Now my granddaughter, God bless her, has led a most interesting life in her eighteen short years.  She started out by being born three and one half months prematurely and that was back in the days when kids died from that.  In her first day of life she experienced something that most of us won’t experience until we are 70 or older, if at all.

She had a stroke.  Her lung collapsed.  As a result her blood pressure spiked, and she had a brain bleed. It was later discovered that the avenue of exit for fluids that accumulate in her cranium calcified and effectively closed.  Her doctor discovered the problem and surgically inserted a shunt, which does exactly what its name suggests; it shunts the excess fluid through a tube into the abdominal cavity.  The discovery wasn’t made soon enough though.  By the time it was identified there had been enough cerebral lobe damage to put her within the autism spectrum.  Yep, my granddaughter is autistic.

Despite that, she is a wonder to behold.  She has a wit that makes me just a little bit envious and she is a video game wizard that I will never be.  She climbs low mountains.  I could use a few low mountains right about now.

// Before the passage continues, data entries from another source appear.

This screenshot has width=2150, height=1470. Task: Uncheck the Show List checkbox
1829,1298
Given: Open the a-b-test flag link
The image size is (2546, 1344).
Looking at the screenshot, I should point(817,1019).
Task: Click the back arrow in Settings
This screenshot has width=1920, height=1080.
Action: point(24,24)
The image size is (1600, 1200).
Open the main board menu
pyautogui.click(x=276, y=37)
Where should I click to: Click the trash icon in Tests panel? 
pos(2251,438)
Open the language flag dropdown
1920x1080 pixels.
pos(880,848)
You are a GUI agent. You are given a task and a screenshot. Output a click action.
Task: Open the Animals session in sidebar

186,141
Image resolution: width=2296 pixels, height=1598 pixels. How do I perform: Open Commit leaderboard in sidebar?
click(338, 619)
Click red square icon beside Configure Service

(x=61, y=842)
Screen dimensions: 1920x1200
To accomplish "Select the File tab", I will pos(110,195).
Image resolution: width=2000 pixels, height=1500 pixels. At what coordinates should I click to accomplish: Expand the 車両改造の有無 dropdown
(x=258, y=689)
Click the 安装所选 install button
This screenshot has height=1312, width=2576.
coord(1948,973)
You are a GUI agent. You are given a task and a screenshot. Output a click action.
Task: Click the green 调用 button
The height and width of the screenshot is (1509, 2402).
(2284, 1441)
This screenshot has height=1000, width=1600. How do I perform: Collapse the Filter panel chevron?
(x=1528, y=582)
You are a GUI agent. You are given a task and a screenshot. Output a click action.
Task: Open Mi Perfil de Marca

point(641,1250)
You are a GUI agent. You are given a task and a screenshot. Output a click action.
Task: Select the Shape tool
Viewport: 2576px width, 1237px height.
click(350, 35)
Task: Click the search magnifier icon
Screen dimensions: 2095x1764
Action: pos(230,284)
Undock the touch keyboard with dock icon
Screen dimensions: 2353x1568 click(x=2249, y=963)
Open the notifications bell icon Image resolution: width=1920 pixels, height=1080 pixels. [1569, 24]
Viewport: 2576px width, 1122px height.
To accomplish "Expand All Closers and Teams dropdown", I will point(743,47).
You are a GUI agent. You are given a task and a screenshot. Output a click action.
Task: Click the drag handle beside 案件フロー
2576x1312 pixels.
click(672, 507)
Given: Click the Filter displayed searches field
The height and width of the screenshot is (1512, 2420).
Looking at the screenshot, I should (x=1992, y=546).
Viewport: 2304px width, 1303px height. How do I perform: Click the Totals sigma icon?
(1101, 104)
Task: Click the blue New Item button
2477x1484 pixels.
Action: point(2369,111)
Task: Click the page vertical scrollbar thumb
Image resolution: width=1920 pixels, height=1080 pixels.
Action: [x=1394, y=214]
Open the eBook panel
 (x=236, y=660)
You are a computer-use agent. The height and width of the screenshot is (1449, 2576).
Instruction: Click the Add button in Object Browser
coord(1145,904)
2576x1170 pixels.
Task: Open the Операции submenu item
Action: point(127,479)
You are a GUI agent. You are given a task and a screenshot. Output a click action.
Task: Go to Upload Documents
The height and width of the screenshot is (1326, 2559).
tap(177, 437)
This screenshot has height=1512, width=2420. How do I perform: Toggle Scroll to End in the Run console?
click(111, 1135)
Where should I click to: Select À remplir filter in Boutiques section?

Best of all, she introduced me to macaroni and cheese with ranch dressing.  Just add a little freshly cracked pepper and you will be hooked for life.  Despite that, it’s not generally accepted in some circles.

S-o-o-o-o pilgrim, if fate is guidin’ yuh towards that little community north uh Houston, yuh best remember.  Yuh kin put your ranch dressin’ on yer salad, ‘n yuh kin put yer ranch dressin on yer bufferler chicken wings.  However, doncha ever put yer ranch dressin’ on yer mac ‘n cheese, leastwise not in yer high school cafeteria here north uh Houston, Texas.